▸ **Listed records**
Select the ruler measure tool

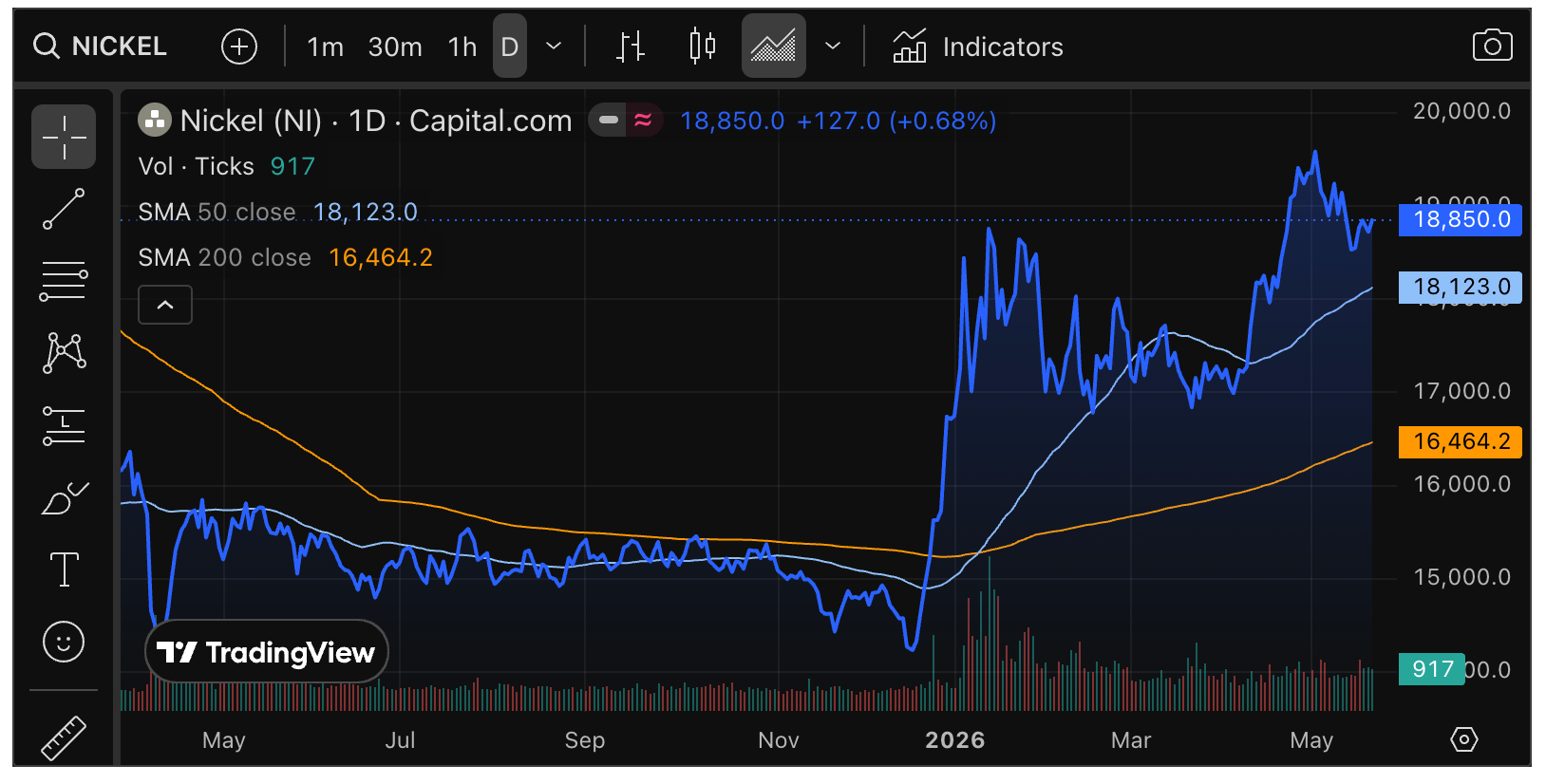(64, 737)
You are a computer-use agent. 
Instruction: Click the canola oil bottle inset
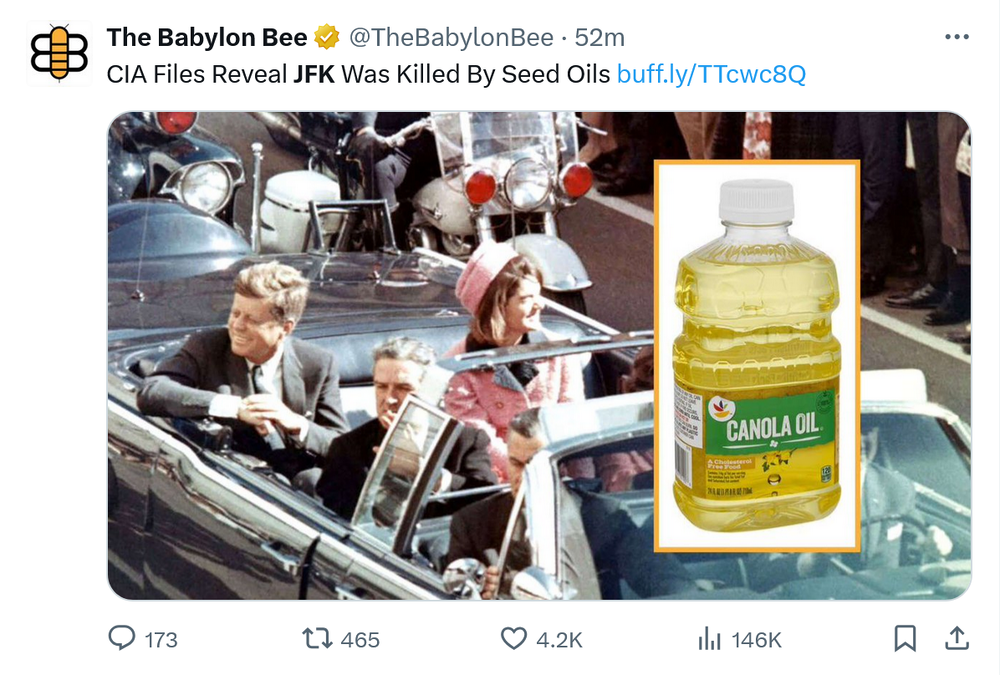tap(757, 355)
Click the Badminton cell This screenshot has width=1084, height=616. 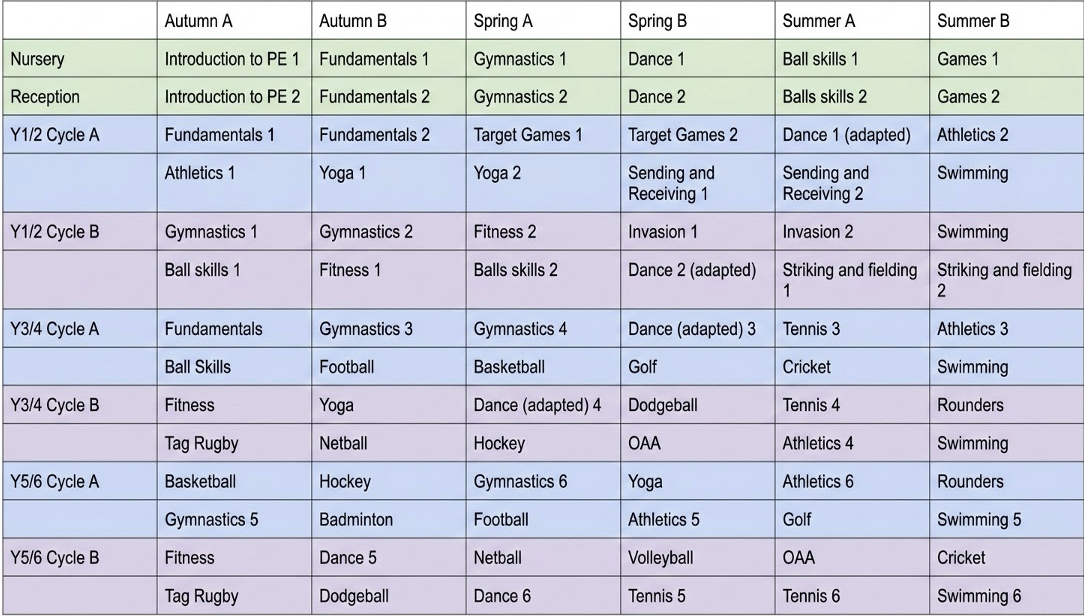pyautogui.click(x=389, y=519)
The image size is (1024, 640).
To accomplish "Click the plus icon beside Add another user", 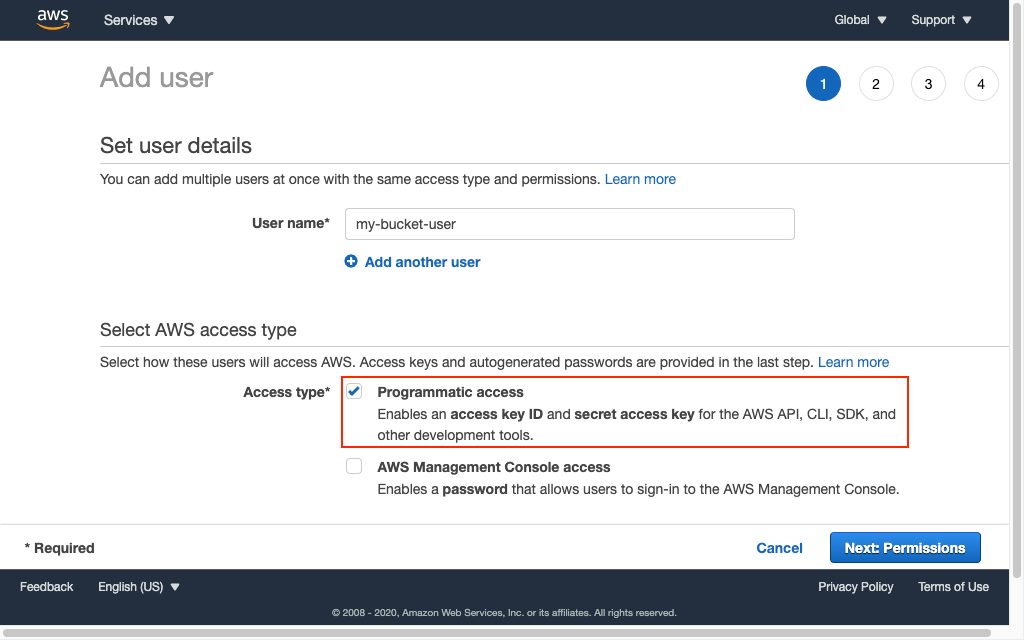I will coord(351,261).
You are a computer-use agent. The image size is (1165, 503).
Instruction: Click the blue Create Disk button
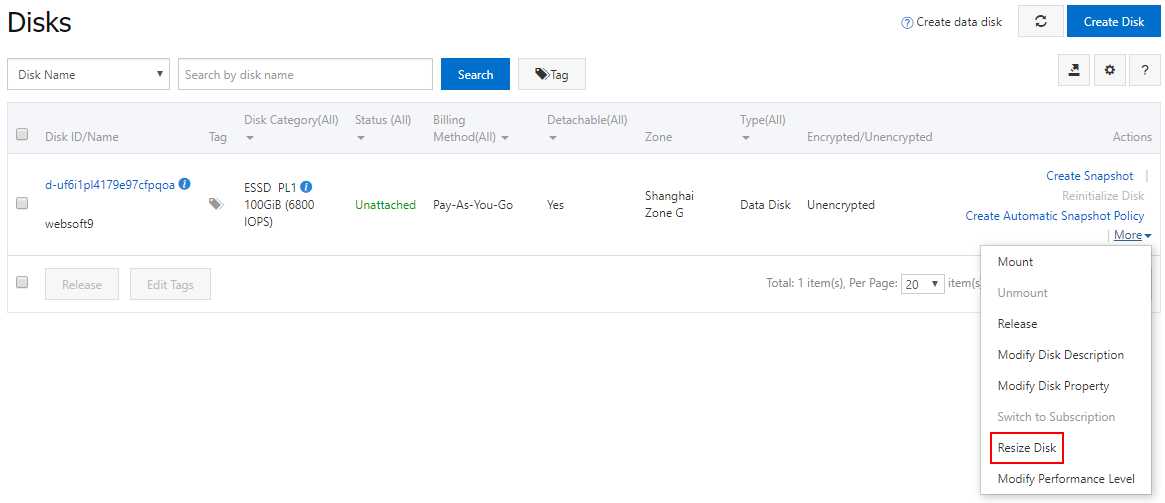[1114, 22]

--

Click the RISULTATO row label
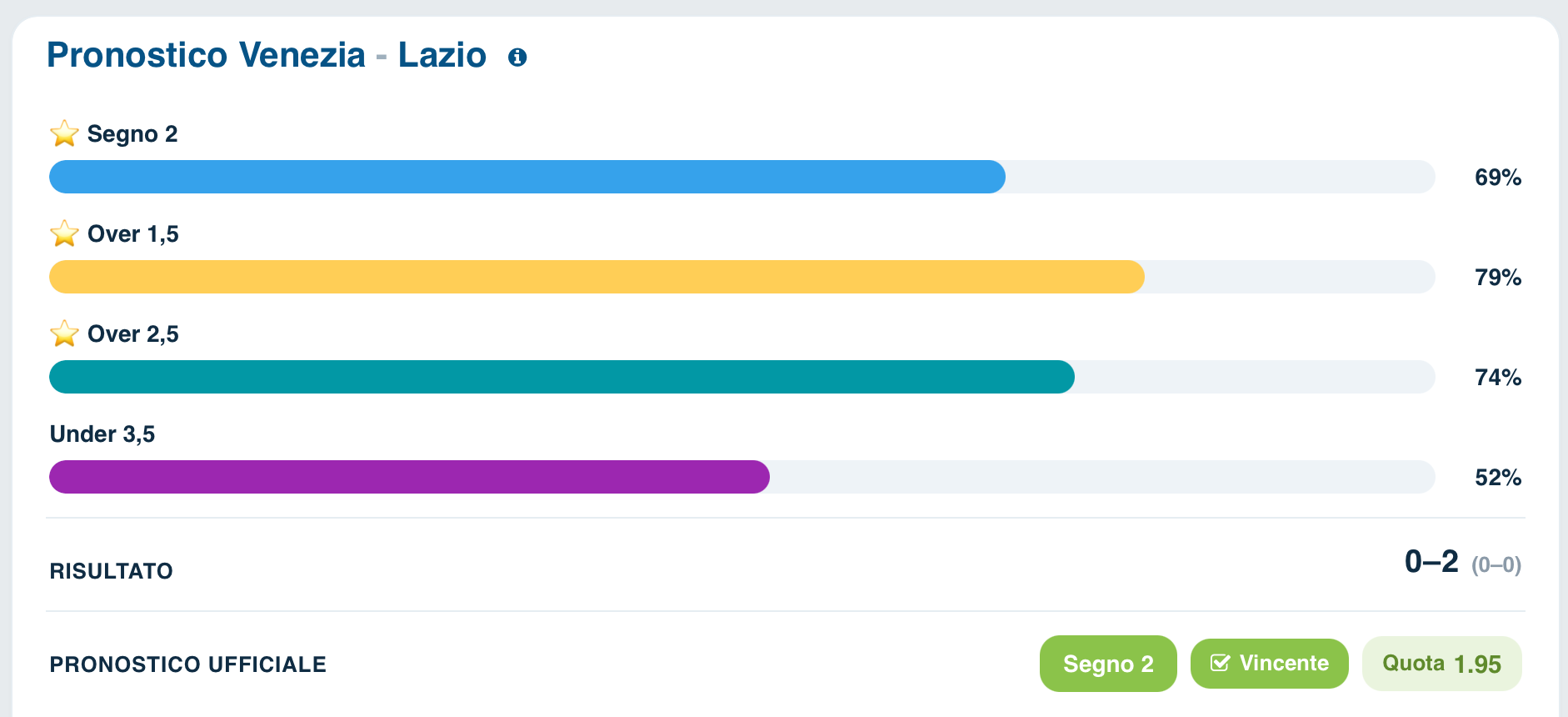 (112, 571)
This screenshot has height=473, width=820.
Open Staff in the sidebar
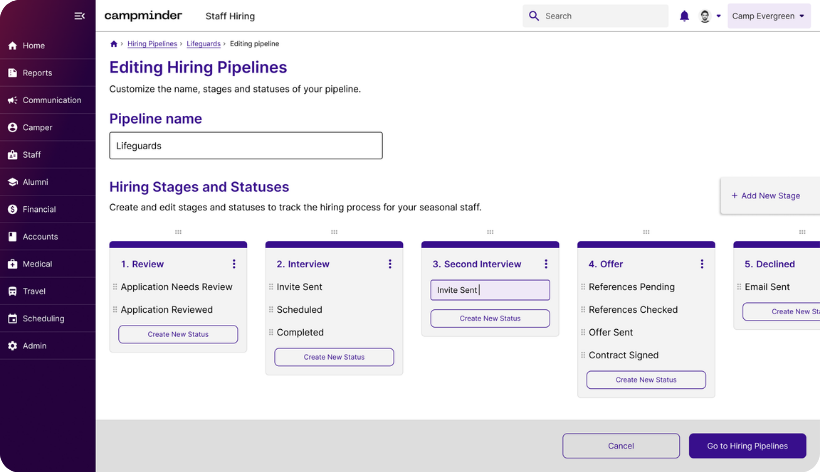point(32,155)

▸ **Your objective**
Check each line above for "size" and return the ones that have it.

▸ **Answer to this exercise**
The image size is (1024, 640).
You are a computer-use agent. The image size is (1165, 503).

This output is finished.